======== Data for this task ========

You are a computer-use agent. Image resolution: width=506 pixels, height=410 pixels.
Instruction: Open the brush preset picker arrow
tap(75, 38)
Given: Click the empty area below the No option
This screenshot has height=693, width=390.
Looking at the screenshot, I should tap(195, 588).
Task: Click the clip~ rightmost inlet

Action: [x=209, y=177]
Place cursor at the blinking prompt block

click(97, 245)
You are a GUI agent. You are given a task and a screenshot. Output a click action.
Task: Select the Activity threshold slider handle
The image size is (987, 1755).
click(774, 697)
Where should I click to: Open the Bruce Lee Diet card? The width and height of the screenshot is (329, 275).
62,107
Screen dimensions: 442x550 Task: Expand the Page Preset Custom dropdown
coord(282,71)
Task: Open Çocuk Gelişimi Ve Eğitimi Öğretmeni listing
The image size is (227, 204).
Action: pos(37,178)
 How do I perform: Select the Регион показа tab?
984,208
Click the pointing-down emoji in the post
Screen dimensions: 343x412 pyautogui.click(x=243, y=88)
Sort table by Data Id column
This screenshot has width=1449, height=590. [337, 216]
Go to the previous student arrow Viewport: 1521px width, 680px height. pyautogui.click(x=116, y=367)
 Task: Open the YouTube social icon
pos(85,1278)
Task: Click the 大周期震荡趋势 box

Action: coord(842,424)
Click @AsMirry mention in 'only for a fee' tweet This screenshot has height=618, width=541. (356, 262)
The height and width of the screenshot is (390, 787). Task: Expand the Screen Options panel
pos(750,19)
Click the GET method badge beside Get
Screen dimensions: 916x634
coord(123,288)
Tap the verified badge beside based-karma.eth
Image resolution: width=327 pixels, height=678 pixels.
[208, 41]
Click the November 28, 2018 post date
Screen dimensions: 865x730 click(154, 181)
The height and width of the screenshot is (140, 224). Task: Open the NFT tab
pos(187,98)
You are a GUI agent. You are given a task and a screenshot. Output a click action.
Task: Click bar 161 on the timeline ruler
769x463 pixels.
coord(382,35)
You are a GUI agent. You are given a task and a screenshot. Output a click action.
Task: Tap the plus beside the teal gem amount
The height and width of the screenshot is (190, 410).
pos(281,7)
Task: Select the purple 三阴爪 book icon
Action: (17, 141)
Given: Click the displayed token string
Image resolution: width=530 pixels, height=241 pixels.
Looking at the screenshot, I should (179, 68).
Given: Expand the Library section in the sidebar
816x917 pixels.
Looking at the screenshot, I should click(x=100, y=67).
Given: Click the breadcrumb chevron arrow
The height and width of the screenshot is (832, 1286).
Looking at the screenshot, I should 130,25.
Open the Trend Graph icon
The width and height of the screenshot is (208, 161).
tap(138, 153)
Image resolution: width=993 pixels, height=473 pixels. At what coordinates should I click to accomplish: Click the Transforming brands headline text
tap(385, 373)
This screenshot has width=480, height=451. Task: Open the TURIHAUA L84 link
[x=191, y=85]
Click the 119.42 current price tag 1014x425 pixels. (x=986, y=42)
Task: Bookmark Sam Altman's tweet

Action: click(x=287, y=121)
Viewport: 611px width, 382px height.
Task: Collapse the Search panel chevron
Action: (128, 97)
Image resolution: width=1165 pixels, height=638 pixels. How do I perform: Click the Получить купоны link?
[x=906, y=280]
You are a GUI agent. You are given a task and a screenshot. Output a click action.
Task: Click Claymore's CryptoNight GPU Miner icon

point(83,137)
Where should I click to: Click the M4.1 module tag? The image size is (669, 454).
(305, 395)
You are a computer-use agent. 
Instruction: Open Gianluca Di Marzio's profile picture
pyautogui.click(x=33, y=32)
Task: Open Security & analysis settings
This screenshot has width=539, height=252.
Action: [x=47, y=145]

========

What you are asked to do: The material must be duplicated in full, with each line kept exact.

Result of the exercise:
You are a computer-use agent. Image resolution: width=506 pixels, height=410 pixels.
Instruction: Open the brush preset picker arrow
tap(75, 38)
Given: Click the empty area below the No option
This screenshot has height=693, width=390.
Looking at the screenshot, I should tap(195, 588).
Task: Click the clip~ rightmost inlet

Action: [x=209, y=177]
Place cursor at the blinking prompt block

click(97, 245)
You are a GUI agent. You are given a task and a screenshot. Output a click action.
Task: Select the Activity threshold slider handle
The image size is (987, 1755).
click(774, 697)
Where should I click to: Open the Bruce Lee Diet card? The width and height of the screenshot is (329, 275).
62,107
Screen dimensions: 442x550 Task: Expand the Page Preset Custom dropdown
coord(282,71)
Task: Open Çocuk Gelişimi Ve Eğitimi Öğretmeni listing
The image size is (227, 204).
Action: pos(37,178)
 How do I perform: Select the Регион показа tab?
984,208
Click the pointing-down emoji in the post
Screen dimensions: 343x412 pyautogui.click(x=243, y=88)
Sort table by Data Id column
This screenshot has width=1449, height=590. [337, 216]
Go to the previous student arrow Viewport: 1521px width, 680px height. pyautogui.click(x=116, y=367)
 Task: Open the YouTube social icon
pos(85,1278)
Task: Click the 大周期震荡趋势 box

Action: coord(842,424)
Click @AsMirry mention in 'only for a fee' tweet This screenshot has height=618, width=541. (356, 262)
The height and width of the screenshot is (390, 787). Task: Expand the Screen Options panel
pos(750,19)
Click the GET method badge beside Get
Screen dimensions: 916x634
coord(123,288)
Tap the verified badge beside based-karma.eth
Image resolution: width=327 pixels, height=678 pixels.
[208, 41]
Click the November 28, 2018 post date
Screen dimensions: 865x730 click(154, 181)
The height and width of the screenshot is (140, 224). Task: Open the NFT tab
pos(187,98)
You are a GUI agent. You are given a task and a screenshot. Output a click action.
Task: Click bar 161 on the timeline ruler
769x463 pixels.
coord(382,35)
You are a GUI agent. You are given a task and a screenshot. Output a click action.
Task: Tap the plus beside the teal gem amount
The height and width of the screenshot is (190, 410).
pos(281,7)
Task: Select the purple 三阴爪 book icon
Action: (17, 141)
Given: Click the displayed token string
Image resolution: width=530 pixels, height=241 pixels.
Looking at the screenshot, I should (179, 68).
Given: Expand the Library section in the sidebar
816x917 pixels.
Looking at the screenshot, I should click(x=100, y=67).
Given: Click the breadcrumb chevron arrow
The height and width of the screenshot is (832, 1286).
Looking at the screenshot, I should 130,25.
Open the Trend Graph icon
The width and height of the screenshot is (208, 161).
tap(138, 153)
Image resolution: width=993 pixels, height=473 pixels. At what coordinates should I click to accomplish: Click the Transforming brands headline text
tap(385, 373)
This screenshot has width=480, height=451. Task: Open the TURIHAUA L84 link
[x=191, y=85]
Click the 119.42 current price tag 1014x425 pixels. (x=986, y=42)
Task: Bookmark Sam Altman's tweet

Action: click(x=287, y=121)
Viewport: 611px width, 382px height.
Task: Collapse the Search panel chevron
Action: (128, 97)
Image resolution: width=1165 pixels, height=638 pixels. How do I perform: Click the Получить купоны link?
[x=906, y=280]
You are a GUI agent. You are given a task and a screenshot. Output a click action.
Task: Click Claymore's CryptoNight GPU Miner icon

point(83,137)
Where should I click to: Click the M4.1 module tag? The image size is (669, 454).
(305, 395)
You are a computer-use agent. 
Instruction: Open Gianluca Di Marzio's profile picture
pyautogui.click(x=33, y=32)
Task: Open Security & analysis settings
This screenshot has width=539, height=252.
Action: [x=47, y=145]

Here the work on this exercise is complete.